▽
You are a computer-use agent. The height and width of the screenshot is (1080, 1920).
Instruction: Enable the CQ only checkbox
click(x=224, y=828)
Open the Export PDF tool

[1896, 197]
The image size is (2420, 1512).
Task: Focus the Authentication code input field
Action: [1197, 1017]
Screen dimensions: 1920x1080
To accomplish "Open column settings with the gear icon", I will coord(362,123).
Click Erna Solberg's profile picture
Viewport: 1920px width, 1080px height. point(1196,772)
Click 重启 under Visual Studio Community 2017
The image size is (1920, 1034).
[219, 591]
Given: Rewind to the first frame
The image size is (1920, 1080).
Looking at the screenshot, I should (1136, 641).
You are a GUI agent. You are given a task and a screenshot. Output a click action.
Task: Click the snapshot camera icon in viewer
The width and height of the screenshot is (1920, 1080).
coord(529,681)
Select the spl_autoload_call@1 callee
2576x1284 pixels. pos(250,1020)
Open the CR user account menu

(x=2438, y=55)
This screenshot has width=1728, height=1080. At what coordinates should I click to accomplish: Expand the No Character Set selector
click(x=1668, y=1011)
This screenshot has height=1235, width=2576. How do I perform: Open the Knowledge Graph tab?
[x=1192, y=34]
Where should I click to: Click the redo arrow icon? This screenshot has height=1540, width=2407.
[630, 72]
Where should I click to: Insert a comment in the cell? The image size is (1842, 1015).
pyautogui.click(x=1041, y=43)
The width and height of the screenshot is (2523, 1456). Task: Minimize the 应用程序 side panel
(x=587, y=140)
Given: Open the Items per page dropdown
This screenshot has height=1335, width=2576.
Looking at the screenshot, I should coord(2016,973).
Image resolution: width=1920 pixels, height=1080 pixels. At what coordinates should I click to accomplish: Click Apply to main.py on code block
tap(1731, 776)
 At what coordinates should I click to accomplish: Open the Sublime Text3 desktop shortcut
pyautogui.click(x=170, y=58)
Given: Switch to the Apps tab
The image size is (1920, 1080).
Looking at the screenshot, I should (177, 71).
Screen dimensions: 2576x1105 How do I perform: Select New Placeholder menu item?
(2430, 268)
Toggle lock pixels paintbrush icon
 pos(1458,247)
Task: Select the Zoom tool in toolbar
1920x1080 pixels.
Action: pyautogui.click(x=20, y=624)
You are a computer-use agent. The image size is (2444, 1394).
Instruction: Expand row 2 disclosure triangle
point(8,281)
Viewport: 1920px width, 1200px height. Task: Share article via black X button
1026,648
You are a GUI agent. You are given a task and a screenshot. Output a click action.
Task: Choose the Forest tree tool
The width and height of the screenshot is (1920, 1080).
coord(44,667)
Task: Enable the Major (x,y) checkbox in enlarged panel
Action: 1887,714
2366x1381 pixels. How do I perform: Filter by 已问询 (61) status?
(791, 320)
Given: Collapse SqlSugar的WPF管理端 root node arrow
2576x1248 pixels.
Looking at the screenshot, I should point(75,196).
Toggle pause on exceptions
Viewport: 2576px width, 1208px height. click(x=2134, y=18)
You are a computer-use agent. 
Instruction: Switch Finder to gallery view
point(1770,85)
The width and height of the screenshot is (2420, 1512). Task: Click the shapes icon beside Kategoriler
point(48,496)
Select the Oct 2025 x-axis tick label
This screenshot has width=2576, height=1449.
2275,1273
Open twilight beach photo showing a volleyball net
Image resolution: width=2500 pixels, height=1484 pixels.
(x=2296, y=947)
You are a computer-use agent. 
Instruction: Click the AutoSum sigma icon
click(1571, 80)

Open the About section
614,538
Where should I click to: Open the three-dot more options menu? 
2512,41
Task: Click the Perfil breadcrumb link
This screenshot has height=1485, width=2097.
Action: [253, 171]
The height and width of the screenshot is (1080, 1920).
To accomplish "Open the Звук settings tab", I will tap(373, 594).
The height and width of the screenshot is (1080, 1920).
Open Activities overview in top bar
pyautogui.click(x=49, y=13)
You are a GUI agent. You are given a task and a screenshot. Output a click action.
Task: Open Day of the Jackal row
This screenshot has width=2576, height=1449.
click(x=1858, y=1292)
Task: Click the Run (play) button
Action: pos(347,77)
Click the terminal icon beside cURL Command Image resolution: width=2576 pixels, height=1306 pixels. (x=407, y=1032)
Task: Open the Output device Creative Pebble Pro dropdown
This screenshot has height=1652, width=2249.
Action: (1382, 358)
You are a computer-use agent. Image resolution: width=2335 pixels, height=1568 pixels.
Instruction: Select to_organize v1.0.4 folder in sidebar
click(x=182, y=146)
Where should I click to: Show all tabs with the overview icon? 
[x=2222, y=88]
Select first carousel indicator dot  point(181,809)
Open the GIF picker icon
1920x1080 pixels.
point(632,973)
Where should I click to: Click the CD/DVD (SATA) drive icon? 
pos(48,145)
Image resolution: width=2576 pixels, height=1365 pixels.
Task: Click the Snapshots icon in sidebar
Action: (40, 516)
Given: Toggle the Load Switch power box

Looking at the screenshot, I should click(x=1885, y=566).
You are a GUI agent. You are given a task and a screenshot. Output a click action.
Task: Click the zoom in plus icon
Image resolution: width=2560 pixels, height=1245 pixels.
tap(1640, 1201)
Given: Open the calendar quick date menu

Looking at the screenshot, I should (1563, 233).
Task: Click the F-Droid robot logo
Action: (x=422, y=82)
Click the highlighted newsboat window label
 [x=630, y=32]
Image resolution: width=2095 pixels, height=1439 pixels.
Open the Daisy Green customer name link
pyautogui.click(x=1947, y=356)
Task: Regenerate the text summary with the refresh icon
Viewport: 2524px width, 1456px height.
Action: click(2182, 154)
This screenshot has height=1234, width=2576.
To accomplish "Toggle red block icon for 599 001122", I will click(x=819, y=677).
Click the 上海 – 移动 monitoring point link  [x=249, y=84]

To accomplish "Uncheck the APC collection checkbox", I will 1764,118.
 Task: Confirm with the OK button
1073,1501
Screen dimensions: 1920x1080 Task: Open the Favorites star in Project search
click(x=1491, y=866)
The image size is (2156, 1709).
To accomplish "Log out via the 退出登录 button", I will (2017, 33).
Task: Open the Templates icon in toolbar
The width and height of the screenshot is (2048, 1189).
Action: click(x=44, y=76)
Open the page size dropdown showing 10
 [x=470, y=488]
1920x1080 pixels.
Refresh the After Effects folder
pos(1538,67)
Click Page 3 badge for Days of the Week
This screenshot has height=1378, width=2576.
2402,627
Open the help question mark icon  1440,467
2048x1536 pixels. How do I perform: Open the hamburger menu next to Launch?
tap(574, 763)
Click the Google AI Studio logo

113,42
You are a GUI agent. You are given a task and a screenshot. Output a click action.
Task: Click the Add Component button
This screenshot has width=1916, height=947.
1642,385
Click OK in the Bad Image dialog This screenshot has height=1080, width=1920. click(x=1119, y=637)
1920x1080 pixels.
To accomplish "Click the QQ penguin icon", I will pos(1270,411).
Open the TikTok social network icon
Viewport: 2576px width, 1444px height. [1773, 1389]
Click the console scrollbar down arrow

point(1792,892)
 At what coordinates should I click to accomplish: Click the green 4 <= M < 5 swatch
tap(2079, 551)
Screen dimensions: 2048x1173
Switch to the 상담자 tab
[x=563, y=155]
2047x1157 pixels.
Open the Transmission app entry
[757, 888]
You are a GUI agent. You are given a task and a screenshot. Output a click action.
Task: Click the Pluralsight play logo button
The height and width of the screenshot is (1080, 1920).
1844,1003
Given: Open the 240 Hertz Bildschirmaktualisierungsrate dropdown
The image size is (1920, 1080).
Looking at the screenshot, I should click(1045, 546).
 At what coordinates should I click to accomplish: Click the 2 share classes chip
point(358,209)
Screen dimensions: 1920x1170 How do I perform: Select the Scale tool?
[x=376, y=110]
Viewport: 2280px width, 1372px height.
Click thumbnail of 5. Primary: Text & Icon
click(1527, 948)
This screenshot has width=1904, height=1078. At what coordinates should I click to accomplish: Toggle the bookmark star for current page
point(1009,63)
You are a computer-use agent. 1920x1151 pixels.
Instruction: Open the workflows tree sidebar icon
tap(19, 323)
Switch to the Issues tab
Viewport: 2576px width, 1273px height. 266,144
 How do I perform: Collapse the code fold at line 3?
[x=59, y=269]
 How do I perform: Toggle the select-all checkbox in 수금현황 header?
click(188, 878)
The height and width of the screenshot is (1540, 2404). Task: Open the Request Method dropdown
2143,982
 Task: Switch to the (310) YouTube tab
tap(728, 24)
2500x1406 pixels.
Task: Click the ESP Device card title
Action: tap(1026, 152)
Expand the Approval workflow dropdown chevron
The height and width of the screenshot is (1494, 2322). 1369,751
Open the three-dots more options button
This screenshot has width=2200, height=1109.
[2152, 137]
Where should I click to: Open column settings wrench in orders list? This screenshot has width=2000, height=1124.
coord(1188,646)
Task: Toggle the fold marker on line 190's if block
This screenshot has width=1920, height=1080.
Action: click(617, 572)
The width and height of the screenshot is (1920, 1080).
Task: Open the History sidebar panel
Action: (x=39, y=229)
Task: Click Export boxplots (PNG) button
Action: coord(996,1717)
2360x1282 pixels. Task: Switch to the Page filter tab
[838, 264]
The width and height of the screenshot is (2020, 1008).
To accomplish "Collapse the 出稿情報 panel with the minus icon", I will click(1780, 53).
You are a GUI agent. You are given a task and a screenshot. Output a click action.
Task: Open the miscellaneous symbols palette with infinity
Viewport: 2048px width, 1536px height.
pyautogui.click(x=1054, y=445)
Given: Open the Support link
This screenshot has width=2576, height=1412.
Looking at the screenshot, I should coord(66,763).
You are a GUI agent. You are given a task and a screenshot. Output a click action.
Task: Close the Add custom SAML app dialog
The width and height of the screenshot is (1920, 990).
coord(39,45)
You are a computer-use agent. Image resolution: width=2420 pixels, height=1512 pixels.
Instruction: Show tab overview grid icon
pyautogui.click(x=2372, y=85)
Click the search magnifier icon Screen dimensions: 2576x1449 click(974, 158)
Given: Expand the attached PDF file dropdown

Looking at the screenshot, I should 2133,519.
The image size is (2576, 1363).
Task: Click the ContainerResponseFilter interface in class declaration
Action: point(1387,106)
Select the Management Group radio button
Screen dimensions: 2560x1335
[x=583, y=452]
△
• What you should do: Scan the records above and report every line with the string "computer".

• Exercise output:
You are a computer-use agent. The height and width of the screenshot is (1080, 1920).
You are a computer-use agent. The image size is (2444, 1394).
You are a computer-use agent. 
You are a computer-use agent. 
You are a computer-use agent. Image resolution: width=2335 pixels, height=1568 pixels.
You are a computer-use agent. 1920x1151 pixels.
You are a computer-use agent. Image resolution: width=2420 pixels, height=1512 pixels.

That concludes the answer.